Looting diminished in Mosul with the arrival of the American troops. On Friday, pro-Saddam defense forces dissolved and U.S. special forces moved in.
Special operations forces and soldiers with the 173rd Airborne secured another important northern city, Kirkuk. Troops are still expanding security in Kirkuk's oil fields and the gas-oil separation plants.
TO THE WEST AND SOUTH
- The 24th Marine Expeditionary Unit set up checkpoints around Kut, 95 miles southeast of Baghdad, where intelligence reports said thousands of foreign fighters might be holed up. Marines stopped vehicles to see if Iraqi soldiers or paramilitary fighters were trying to escape the city.
- Troops from the 4th Infantry Division pushed into southern Iraq from Kuwait, headed north to take the place of the 3rd Infantry Division - now in Baghdad but likely to push north toward Tikrit.
- In western Iraq, U.S. forces stopped a bus with 59 men of military age carrying $650,000 in cash and a letter offering rewards for killing American soldiers. Military officials said the bus was headed for Syria.
U.S. special operations forces also seized control of the Asad airfield in western Iraq, where they found 15 undamaged fixed-wing fighter aircraft. Coalition troops took control of crossings on two highways leading into Syria. There was tough resistance near Qaim, on the Syrian border, raising speculation that the town might be site for illegal weapons.
AT SEA:
- With the air war over Iraq winding down, the Navy is likely to send home two of the three aircraft carrier battle groups in the Persian Gulf, the commander of all naval forces in the Gulf said Saturday.

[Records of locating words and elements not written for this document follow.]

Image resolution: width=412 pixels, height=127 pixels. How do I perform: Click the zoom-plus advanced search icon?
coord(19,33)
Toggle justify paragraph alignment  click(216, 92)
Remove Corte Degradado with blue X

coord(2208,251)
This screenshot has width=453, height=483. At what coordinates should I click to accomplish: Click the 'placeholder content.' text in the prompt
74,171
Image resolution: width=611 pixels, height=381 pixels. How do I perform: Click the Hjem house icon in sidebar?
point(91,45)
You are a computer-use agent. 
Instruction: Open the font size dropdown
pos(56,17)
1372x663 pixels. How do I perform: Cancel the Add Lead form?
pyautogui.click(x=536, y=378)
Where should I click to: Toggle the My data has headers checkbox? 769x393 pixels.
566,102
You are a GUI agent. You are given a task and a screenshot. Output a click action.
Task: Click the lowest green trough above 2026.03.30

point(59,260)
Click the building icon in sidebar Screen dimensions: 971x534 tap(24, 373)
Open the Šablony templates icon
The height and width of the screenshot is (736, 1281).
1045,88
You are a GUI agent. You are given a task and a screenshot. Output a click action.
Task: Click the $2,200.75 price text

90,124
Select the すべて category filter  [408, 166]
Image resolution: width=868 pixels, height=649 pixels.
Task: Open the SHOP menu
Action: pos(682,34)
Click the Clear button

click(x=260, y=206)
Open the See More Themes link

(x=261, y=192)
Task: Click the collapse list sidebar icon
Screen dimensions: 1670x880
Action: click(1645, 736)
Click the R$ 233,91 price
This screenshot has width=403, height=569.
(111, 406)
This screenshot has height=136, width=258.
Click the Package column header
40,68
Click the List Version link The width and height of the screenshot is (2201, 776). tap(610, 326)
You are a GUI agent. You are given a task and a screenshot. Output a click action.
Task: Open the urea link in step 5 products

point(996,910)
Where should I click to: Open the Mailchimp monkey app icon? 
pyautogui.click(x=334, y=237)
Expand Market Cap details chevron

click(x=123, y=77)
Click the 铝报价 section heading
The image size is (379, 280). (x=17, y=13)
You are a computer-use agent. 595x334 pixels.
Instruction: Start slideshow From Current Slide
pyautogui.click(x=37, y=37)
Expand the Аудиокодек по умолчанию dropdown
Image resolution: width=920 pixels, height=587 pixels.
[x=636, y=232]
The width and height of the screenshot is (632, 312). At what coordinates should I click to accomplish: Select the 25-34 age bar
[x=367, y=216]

Vice Adm. Timothy Keating told reporters that the first to head home will likely be the USS Kitty Hawk, based in Yokosuka, Japan. The USS Constellation, based in Coronado, Calif., would probably go next. The third carrier, the USS Nimitz, just arrived as a replacement for the USS Abraham Lincoln, which is en route to its home port of Everett, Wash., after nearly nine months at sea.